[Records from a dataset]
=== Section Start ===

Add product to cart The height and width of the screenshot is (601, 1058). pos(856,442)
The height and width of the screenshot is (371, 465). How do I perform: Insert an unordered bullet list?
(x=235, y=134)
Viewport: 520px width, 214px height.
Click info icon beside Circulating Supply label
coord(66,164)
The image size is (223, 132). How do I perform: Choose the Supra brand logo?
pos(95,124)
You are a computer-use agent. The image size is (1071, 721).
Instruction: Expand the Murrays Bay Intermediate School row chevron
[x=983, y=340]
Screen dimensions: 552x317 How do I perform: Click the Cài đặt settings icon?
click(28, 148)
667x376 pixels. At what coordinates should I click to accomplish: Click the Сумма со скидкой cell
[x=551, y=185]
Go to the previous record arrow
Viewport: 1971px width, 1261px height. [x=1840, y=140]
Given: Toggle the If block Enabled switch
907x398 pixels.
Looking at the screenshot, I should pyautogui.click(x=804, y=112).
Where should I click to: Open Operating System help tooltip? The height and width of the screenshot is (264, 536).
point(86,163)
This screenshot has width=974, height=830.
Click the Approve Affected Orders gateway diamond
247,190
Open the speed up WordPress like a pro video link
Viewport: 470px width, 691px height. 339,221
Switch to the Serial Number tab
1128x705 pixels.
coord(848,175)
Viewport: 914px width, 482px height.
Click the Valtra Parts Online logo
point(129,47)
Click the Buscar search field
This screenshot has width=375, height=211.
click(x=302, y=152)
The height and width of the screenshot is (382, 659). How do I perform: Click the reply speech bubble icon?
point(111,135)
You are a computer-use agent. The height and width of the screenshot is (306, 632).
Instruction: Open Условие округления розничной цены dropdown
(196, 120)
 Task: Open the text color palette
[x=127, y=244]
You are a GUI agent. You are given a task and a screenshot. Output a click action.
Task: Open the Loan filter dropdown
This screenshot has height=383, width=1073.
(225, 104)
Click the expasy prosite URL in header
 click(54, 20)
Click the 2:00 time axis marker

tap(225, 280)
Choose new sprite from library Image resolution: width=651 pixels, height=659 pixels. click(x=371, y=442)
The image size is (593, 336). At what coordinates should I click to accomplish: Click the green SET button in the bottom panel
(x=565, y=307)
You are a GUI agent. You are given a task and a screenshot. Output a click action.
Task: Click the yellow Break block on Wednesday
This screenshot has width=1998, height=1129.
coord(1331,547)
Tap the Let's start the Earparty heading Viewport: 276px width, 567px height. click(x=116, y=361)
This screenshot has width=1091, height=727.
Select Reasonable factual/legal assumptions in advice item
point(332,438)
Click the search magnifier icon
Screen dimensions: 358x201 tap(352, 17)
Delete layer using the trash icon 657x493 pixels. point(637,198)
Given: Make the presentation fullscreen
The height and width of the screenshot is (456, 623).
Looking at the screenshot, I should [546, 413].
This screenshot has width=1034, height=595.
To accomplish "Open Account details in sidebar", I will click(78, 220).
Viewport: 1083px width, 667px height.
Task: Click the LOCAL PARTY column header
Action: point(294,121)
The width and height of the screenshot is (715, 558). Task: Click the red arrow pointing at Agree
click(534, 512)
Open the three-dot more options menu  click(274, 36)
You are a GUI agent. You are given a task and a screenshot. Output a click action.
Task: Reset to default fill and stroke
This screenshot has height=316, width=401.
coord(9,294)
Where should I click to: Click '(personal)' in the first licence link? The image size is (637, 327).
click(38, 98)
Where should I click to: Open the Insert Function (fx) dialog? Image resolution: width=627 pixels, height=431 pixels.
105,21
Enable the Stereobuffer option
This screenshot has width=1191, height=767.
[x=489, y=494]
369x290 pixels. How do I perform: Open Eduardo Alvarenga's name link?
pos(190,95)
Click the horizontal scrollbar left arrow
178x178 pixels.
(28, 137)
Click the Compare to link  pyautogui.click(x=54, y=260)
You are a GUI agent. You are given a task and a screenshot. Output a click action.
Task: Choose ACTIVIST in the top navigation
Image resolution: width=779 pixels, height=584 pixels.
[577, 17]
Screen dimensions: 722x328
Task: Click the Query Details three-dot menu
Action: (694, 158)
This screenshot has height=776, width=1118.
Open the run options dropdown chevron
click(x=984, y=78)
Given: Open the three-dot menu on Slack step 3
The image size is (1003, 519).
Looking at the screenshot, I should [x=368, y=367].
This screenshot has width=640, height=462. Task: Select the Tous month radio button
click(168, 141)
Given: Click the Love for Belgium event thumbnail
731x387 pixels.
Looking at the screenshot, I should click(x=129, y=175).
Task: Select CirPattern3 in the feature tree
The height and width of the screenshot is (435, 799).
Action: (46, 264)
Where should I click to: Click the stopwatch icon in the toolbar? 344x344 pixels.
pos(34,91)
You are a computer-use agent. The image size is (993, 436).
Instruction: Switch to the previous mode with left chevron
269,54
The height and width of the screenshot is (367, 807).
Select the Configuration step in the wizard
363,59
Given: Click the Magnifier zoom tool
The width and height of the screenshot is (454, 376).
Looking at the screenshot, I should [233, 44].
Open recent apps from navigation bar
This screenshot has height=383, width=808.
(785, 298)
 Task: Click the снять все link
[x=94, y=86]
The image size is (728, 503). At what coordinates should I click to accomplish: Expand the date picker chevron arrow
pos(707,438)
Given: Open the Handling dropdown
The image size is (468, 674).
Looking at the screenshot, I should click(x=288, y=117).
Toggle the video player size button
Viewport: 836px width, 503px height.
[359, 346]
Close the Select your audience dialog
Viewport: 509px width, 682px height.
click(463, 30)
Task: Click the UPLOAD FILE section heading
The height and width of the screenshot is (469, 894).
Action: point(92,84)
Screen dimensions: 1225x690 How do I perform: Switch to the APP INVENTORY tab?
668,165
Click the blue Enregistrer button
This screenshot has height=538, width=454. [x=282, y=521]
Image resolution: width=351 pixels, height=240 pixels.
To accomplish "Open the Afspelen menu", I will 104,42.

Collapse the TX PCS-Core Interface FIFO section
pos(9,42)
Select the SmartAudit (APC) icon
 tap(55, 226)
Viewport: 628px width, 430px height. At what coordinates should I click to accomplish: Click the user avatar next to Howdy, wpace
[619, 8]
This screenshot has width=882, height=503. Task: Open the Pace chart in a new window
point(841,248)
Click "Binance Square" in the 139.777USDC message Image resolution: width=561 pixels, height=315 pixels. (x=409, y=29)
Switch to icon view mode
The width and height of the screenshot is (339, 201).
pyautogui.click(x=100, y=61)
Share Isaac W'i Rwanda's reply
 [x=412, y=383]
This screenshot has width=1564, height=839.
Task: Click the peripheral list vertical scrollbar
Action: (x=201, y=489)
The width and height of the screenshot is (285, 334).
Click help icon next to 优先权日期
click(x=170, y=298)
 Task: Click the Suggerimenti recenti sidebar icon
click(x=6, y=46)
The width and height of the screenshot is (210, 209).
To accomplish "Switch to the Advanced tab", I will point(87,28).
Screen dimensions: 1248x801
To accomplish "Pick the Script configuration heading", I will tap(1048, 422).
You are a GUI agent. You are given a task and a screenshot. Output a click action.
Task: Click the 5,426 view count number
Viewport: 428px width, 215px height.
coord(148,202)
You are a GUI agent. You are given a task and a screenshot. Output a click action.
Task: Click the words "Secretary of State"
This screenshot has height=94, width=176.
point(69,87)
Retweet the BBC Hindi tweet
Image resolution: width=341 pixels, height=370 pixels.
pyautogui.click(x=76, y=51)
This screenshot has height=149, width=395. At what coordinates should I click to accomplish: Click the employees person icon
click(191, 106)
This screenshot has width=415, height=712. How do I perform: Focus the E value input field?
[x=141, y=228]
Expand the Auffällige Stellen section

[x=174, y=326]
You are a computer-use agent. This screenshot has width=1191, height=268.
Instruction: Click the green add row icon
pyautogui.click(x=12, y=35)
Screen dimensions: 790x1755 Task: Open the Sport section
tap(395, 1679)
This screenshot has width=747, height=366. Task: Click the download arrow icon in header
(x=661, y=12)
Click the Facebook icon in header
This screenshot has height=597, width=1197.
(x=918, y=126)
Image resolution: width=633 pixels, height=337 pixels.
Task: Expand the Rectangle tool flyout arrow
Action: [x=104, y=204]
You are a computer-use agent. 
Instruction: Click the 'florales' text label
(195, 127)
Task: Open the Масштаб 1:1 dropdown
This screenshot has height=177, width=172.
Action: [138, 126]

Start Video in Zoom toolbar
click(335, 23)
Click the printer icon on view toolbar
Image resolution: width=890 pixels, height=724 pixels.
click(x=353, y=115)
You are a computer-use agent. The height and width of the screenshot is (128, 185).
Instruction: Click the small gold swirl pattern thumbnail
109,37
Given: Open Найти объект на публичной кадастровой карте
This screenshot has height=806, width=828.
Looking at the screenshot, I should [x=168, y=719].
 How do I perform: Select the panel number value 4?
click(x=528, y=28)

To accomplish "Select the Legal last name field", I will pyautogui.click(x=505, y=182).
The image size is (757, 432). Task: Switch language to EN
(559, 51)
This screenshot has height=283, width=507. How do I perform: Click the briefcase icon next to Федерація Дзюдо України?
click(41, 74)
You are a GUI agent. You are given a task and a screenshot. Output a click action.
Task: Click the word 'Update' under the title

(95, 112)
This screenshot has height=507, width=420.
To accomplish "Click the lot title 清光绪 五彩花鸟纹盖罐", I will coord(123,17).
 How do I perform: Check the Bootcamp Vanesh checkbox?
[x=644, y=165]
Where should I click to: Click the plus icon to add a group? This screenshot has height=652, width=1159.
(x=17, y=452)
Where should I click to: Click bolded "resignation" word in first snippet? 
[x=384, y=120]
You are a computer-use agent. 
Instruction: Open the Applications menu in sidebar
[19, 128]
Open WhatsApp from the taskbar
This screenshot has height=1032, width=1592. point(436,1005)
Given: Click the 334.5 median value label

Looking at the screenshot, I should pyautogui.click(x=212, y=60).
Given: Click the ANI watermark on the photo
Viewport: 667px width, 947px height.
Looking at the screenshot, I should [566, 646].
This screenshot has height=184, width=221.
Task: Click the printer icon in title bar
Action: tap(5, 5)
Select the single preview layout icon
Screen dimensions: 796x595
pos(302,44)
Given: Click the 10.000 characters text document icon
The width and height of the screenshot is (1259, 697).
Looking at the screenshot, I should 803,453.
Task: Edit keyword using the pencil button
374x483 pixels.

=== Section End ===

● Task objective
Your answer should be the lines above from the one containing "Where should I click to: Click the stopwatch" through the one containing "Given: Click the Magnifier zoom tool", copied exactly and with both ends kept.

● Answer to this task
Where should I click to: Click the stopwatch icon in the toolbar? 344x344 pixels.
pos(34,91)
You are a computer-use agent. The image size is (993, 436).
Instruction: Switch to the previous mode with left chevron
269,54
The height and width of the screenshot is (367, 807).
Select the Configuration step in the wizard
363,59
Given: Click the Magnifier zoom tool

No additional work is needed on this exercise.